Due palline tenute insieme da sottili cordicelle di nylon convergenti su un lembo di plastica. Colpo di polso e reiterato impatto delle biglie con movimento semi-rotatorio. Divertimento assicurato. Si chiamavano clic-clac, per l’inequivocabile suono che producevano. Erano palle-giocattolo. Leggenda vuole che a ispirarne la creazione furono l’andamento circolare e monotono delle corone dei rosari cristiani e il suono mantrico dei komboloi greco-ortodossi. Altri ritengono che le muse furono le boleadoras argentine. In verità, tutto ebbe inizio in una clinica psichiatrica. Oggetti identici alle palline clic-clac furono, infatti, utilizzati per anni in alcune strutture sanitarie norvegesi nei processi riabilitativi per malati psichiatrici. La loro oscillazione continua e il suono legnoso scandito come un ossessivo ticchettio pare potenziassero la capacità di focalizzazione e il coordinamento dei movimenti degli arti superiori, oltre a produrre una salutare sedazione.

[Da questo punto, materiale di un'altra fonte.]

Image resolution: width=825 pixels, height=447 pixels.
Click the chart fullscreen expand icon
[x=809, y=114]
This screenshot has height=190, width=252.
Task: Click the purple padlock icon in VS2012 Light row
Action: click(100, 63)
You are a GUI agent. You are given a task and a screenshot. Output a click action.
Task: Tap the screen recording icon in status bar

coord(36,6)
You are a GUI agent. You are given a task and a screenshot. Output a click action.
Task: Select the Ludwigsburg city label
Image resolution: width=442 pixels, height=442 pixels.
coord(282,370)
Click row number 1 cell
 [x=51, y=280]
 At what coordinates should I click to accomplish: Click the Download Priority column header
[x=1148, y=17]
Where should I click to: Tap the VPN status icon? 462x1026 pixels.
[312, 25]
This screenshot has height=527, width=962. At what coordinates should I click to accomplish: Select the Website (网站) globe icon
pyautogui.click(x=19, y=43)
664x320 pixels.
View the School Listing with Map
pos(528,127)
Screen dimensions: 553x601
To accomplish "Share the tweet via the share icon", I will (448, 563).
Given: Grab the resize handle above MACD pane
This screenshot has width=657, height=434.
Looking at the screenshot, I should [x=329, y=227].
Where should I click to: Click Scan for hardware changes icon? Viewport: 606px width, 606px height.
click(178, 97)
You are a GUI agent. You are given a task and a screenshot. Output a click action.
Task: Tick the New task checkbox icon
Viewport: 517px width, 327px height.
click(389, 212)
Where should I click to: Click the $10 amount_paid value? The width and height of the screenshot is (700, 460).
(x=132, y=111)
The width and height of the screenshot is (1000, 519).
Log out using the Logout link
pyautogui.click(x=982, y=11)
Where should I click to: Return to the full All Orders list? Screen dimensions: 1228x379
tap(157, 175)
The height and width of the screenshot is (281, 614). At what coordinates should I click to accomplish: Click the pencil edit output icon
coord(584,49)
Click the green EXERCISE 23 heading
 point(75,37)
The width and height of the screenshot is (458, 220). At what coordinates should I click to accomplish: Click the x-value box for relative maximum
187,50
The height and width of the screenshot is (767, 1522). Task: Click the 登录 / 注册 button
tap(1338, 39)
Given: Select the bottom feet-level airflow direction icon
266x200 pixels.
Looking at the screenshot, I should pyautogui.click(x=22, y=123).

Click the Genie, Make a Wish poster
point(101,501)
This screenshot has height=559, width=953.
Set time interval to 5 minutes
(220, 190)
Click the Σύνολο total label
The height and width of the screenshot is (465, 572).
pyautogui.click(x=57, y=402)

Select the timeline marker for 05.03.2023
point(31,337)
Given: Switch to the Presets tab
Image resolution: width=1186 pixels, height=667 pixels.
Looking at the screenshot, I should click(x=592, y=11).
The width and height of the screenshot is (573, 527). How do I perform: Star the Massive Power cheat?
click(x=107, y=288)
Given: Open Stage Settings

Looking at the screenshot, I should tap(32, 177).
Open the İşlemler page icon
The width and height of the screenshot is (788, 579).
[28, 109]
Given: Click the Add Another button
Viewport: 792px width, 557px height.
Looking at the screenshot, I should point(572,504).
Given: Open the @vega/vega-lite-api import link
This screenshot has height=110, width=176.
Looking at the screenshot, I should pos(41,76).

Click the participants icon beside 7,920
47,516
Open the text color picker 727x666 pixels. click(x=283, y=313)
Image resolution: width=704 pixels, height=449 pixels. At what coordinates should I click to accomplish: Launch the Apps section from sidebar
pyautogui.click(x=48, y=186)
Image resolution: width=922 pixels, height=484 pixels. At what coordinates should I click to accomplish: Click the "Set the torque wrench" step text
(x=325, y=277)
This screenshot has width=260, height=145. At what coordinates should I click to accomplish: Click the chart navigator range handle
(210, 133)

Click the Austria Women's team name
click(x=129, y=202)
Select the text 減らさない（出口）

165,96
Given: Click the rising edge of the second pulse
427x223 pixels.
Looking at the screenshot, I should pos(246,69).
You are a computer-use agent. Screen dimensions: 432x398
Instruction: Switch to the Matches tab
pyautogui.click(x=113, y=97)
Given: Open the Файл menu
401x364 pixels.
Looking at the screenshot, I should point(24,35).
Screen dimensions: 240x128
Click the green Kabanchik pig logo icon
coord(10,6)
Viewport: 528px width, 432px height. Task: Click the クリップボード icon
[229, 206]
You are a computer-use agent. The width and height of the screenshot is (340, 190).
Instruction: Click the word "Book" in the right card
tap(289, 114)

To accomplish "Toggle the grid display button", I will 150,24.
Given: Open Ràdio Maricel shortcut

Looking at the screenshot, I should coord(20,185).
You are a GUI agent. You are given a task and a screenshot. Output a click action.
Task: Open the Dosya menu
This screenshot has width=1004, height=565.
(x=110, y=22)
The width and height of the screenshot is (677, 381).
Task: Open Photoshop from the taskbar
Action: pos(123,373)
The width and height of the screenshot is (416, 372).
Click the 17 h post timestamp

A lanciarle nel mercato mondiale furono gli americani nel 1967. In Italia approdarono nel giugno 1971, dando origine a un clamoroso caso industriale. L’azienda di Clemente Martinelli, che ne acquisì i diritti, con i suoi 70 dipendenti vendette 1.500 esemplari il primo giorno di produzione e ben 4 milioni nei successivi tre mesi. Per stare al passo, la ditta produttrice della cordicella di nylon reggi-biglie dovette precettare i lavoratori sospendendone le ferie. Qualche genio propose un modello di clic-clac più chic, con palline di vetro: venne tolto subito dal mercato per gli innumerevoli danni provocati dalle inevitabili schegge.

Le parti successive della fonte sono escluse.